Orange is my favorite color

I use fairly vanilla SQL most of the time so I was shocked to read this post on the PostgreSQL list when I ran into some slowness with a NOT IN query. While my experience is with Postgres, apparently this works with most databases.

If you have a NOT IN with a subquery that returns lots of rows, an EXISTS or NOT EXISTS will usually be faster. And not just a little bit. Like by a factor of 200:1 in my NOT EXISTS case! I am doing batch modification to a new schema and used this query to get a count of the remaining records while I was running my conversion scripts:

SELECT count(*) as total
FROM tblLookupAuthenticateOld
WHERE uidMember NOT IN (SELECT uidMember FROM tblLookupAuthenticate)

The EXPLAIN looks like:

"Aggregate  (cost=9033491.00..9033491.01 rows=1 width=0)"
"  ->  Seq Scan on tbllookupauthenticateold  (cost=1772.98..9033453.73 rows=14910 width=0)"
"        Filter: (NOT (subplan))"
"        SubPlan"
"          ->  Materialize  (cost=1772.98..2304.14 rows=29816 width=36)"
"                ->  Seq Scan on tbllookupauthenticate  (cost=0.00..1510.16 rows=29816 width=36)"

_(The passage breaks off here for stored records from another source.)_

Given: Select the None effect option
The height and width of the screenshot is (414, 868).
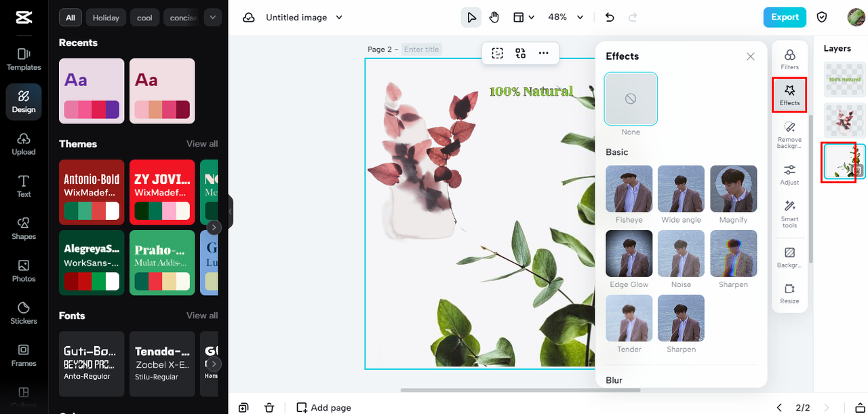Looking at the screenshot, I should [x=630, y=98].
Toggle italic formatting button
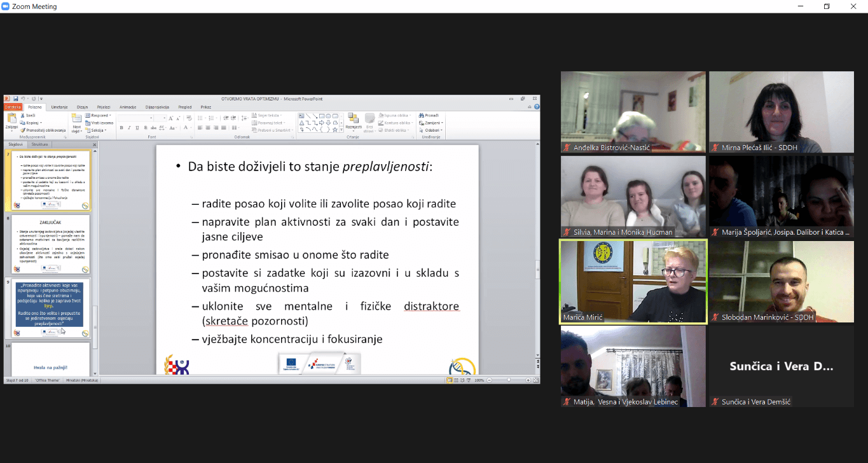Viewport: 868px width, 463px height. [129, 128]
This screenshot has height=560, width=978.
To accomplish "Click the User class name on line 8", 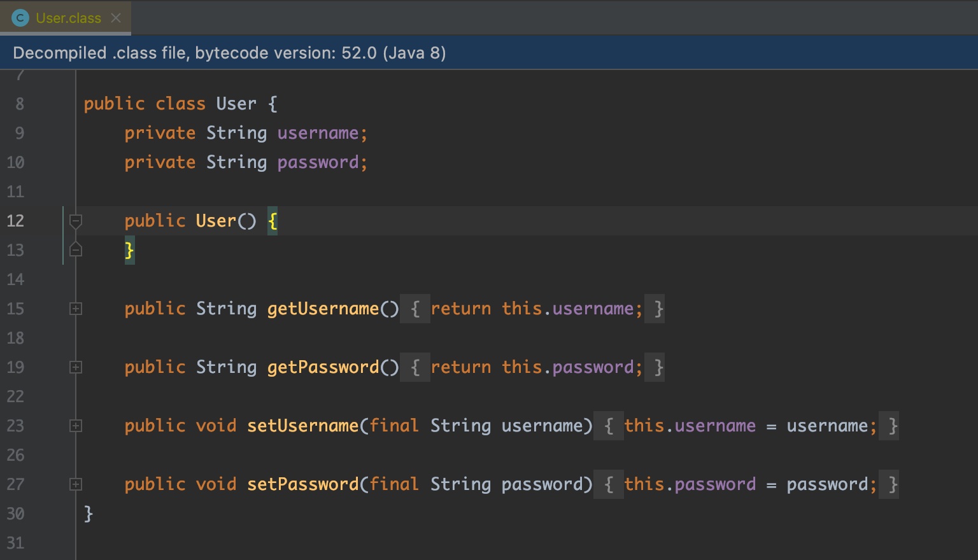I will pos(236,104).
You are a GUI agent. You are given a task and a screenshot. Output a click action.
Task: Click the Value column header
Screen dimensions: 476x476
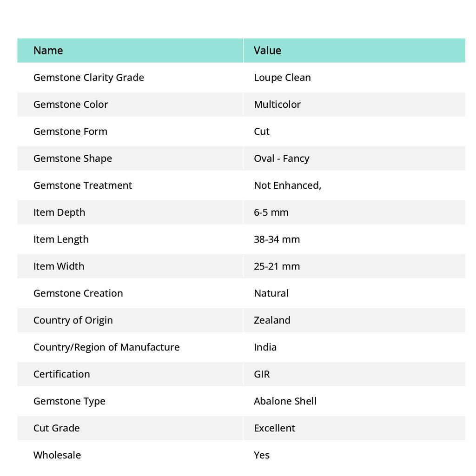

Look at that cost: 9033491.00!! This took about 100 seconds to run on my laptop. It’s because the query is effectively doing a sequential scan for every record in the first table. Ugh. Then I swapped it to NOT EXISTS:

SELECT count(*) as total
FROM tblLookupAuthenticateOld
WHERE NOT EXISTS (select * FROM tblLookupAuthenticate WHERE uidMember = tblLookupAuthenticateOld.uidMember)

The EXPLAIN looks like:

"Aggregate  (cost=247542.82..247542.83 rows=1 width=0)"
"  ->  Seq Scan on tbllookupauthenticateold  (cost=0.00..247505.54 rows=14910 width=0)"
"        Filter: (NOT (subplan))"
"        SubPlan"
"          ->  Index Scan using tbllookupauthenticate_pkey1 on tbllookupauthenticate  (cost=0.00..8.28 rows=1 width=298)"
"                Index Cond: (uidmember = $0)"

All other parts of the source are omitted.